W3C

Digital Publishing Interest Group Teleconference

02 May 2016

Agenda

See also: IRC log

Attendees

Present
Ivan Herman, Dave Cramer (dauwhe), Tim Cole, Shane McCarron (ShaneM), Markus Gylling, Alan Stearns (astearns), Brady Duga, Bill Kasdorf, Luc Audrain, Ben De Meester, Leonard Rosenthol, PeterĀ  Krautzberger (pkra), Chris Maden, Charles LaPierre, Romain Deltour (deltour_, Rebeca Ruiz (rebecaruiz), Bert Bos
Regrets
Ayla, Heather, Daniel, Vlad, Jean, Tzviya
Chair
Markus
Scribe
dauwhe

Contents


<scribe> scribenick: dauwhe

mgylling: major topic today is annotations
... but rob is stuck in traffic
... tim, ivan... is this a reason to reschedule?

ivan: I think we can manage

Bill_Kasdorf: can we move it to the end?

mgylling: sure
... OK. Let's do everything else first

<mgylling> https://www.w3.org/2016/04/25-DPUB-minutes.html

mgylling: minutes from last week
... any objections to approving?
... minutes approved.
... it's conference season. Next week many of us will be in Chicago for IDPF
... so I suggest we cancel the meeting on the 9th
... and there's another conference in Stockholm the next week
... let's wait on deciding about the 16th
... we should be back to normal week of May 23
... which is the week of the virtual F2F

Virtual F2F agenda

<mgylling> https://www.w3.org/dpub/IG/wiki/May_2016_Virtual_F2F

mgylling: so we need to work on the agenda for the virtual F2F
... so let's spend some time on this
... they are sometimes great and sometimes not
... which topics are most critical to cover?
... we've already mentioned documents that are nearly finished
... Charles, Deborah, and their team finished the a11y note
... the main topic would be the use cases collection
... are there other things we should add?

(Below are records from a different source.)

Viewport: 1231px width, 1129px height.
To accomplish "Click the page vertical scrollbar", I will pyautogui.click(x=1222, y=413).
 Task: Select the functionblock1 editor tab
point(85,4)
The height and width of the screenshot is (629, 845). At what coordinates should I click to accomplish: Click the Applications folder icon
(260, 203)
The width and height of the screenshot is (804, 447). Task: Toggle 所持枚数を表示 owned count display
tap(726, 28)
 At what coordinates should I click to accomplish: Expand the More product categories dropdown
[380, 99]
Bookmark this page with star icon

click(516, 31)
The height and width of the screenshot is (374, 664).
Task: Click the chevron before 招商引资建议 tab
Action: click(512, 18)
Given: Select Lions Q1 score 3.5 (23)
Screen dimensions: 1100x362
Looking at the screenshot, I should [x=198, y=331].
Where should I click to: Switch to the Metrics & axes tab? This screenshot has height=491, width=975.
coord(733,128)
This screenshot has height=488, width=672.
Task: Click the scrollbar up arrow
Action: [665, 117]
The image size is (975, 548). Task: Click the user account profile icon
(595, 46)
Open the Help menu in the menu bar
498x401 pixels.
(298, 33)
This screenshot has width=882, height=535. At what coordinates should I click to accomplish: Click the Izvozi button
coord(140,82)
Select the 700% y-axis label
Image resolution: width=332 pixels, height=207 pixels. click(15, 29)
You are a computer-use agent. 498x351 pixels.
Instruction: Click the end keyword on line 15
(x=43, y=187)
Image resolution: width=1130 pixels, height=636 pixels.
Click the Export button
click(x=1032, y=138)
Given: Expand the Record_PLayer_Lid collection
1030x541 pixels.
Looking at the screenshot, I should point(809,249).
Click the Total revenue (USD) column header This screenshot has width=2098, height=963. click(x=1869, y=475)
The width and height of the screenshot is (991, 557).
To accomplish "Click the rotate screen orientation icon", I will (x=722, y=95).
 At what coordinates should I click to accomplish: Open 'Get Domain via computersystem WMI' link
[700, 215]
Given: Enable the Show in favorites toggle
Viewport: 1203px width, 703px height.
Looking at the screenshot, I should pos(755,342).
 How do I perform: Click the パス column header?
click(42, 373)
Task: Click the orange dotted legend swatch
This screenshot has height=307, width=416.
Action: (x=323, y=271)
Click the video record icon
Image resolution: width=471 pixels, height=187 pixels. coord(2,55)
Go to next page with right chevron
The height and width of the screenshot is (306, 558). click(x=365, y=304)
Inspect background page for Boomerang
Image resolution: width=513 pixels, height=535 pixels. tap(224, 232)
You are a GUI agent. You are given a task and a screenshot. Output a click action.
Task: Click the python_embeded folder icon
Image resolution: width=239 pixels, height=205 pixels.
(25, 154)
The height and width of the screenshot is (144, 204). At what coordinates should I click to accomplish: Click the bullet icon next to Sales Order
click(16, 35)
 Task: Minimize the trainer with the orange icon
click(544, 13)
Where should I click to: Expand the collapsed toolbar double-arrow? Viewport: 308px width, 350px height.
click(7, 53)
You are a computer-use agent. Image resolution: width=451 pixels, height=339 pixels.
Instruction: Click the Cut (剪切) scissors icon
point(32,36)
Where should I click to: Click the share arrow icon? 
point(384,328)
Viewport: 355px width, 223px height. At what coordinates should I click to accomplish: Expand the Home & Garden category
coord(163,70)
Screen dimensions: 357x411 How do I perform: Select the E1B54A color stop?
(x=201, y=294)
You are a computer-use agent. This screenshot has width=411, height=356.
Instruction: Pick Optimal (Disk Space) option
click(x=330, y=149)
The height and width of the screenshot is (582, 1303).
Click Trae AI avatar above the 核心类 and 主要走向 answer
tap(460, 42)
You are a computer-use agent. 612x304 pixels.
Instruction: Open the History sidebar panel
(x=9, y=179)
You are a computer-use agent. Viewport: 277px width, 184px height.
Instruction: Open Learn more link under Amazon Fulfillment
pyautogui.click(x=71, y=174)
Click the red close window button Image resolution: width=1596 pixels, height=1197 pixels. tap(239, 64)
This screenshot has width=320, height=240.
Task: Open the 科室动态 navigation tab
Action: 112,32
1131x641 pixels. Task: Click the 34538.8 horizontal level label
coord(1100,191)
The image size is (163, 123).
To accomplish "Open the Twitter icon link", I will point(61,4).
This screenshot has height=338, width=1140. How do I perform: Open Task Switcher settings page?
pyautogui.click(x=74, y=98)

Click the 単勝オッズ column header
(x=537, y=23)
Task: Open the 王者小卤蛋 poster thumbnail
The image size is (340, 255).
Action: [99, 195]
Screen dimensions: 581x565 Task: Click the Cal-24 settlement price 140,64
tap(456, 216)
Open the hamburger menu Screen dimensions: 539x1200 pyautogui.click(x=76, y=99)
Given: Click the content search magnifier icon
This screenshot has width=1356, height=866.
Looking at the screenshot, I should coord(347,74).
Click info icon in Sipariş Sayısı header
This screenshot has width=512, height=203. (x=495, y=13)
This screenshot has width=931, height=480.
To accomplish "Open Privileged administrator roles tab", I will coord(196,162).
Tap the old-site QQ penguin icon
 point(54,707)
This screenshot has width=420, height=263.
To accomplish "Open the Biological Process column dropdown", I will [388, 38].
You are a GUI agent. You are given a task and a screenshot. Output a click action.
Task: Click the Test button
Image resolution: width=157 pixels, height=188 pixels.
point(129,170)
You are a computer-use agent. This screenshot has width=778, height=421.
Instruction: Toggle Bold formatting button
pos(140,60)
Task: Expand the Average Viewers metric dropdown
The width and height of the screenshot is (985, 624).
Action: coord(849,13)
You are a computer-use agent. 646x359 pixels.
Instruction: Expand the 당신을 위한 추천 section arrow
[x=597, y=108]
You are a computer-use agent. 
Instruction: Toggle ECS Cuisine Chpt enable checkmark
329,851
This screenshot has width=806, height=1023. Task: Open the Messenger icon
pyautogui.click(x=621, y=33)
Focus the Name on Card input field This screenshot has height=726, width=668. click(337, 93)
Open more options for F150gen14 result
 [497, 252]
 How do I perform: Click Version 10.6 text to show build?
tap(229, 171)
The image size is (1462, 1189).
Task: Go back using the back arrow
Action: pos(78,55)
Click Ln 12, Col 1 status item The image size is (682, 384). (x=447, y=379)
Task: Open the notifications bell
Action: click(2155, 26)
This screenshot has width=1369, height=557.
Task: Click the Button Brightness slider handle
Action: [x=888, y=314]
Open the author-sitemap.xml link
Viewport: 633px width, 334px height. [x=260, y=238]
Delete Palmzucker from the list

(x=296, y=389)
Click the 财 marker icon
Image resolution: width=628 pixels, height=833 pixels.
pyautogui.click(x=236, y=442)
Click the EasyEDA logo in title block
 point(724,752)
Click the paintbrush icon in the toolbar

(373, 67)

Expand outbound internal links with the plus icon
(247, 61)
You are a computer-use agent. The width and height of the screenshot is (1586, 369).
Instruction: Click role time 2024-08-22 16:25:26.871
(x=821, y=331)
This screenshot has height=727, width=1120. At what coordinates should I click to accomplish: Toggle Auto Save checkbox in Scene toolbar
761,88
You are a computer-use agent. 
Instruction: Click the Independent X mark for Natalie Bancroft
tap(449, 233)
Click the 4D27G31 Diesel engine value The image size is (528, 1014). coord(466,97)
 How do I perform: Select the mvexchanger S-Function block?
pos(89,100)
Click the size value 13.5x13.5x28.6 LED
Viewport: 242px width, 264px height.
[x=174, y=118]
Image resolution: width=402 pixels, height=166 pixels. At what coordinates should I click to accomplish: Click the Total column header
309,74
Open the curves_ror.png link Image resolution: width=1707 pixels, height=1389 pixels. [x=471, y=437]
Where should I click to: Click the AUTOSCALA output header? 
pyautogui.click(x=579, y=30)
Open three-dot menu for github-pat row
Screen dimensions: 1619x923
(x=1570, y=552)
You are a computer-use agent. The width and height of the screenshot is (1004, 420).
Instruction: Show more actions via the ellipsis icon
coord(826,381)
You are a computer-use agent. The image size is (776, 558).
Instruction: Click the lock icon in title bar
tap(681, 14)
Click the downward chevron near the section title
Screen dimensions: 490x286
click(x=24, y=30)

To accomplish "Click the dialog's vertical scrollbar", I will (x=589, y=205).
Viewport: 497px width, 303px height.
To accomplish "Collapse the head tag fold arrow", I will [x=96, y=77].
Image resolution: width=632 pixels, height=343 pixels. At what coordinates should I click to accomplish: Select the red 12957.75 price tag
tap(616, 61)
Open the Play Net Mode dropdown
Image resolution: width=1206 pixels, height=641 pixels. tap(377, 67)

ivan: on the previous comment
... I've made a new version of the pwp draft
... which merged with locator work and jettisoned the use cases
... it's on a separate branch
... if you think it's ok I can merge
... or I can merge now then respond to issues

mgylling: is this a f2f topic?

ivan: no, this is about documents
... I think that the use case document is the absolutely highest priority document
... i don't mind if this is the only topic

mgylling: i agree

ivan: we can talk about the manifest format
... but that has a lower priority

lrosenth: and we need a straw man

mgylling: straw man of what?

ivan: manifest
... the real issue is format and syntax of manifest

mgylling: we could ask dave and hadrien to discuss BFF manifest work
... in order to see what topics within the use cases we should focus on
... manifest is one
... we've talked about portability and packaging
... why do you need portable documents when you have the web?
... what are those high-level use cases?
... we've been touching on what are the requirements of the package itself?
... like streamability, random access, digital signatures, etc
... we have some work to do there
... and maybe manifests is a sub-discussion there

ivan: I think so
... when you talk to web people, the question is why isn't the web enough?
... that's the general question to which we have to have very good answers
... including business cases, production flows, etc
... the packaging format (zip vs nonzip) is secondary

lrosenth: I agree
... i think the use cases will address a lot of that
... to both package and offline cases
... one of which being stuff we put to the side--the package and offline scenario

mgylling: packaging, manifest... do we want a 3rd and 4th topic?

ivan: security
... i'm not taking about the D-word

mgylling: privacy?

ivan: the security in terms of hacking into a publication, javascript as security issue, etc

<laudrain> security in terms of rights

lrosenth: in some ways they're related
... both fall into the category of surprising the user
... they're used to web pages, and what they can and can't do
... they're used to publications, and what they can and can't do
... but now we're blending
... are people used to movies in publication, touch events
... but how do users feel about analytics?
... about publications that phone home?
... that's where security and privacy come together
... we're creating publications that are different than they've ever been

ivan: these are all important points

dauwhe: we should learn from the problems of EPUB. Single origin is core of web security, and that might not work here

lrosenth: we also need to consider the environments, like package and manifest
... how is this material exposed? The origin model may vary

mgylling: OK. packaging with manifest as sub-discussion. Security/Privacy. Those may be enough.
... we don't want to be shallow. We want to work and prose and materials.
... so we probably want an interactive editing environment, like google docs
... Dave, would you agree that the f2f is is a good time to do an introduction to manifest?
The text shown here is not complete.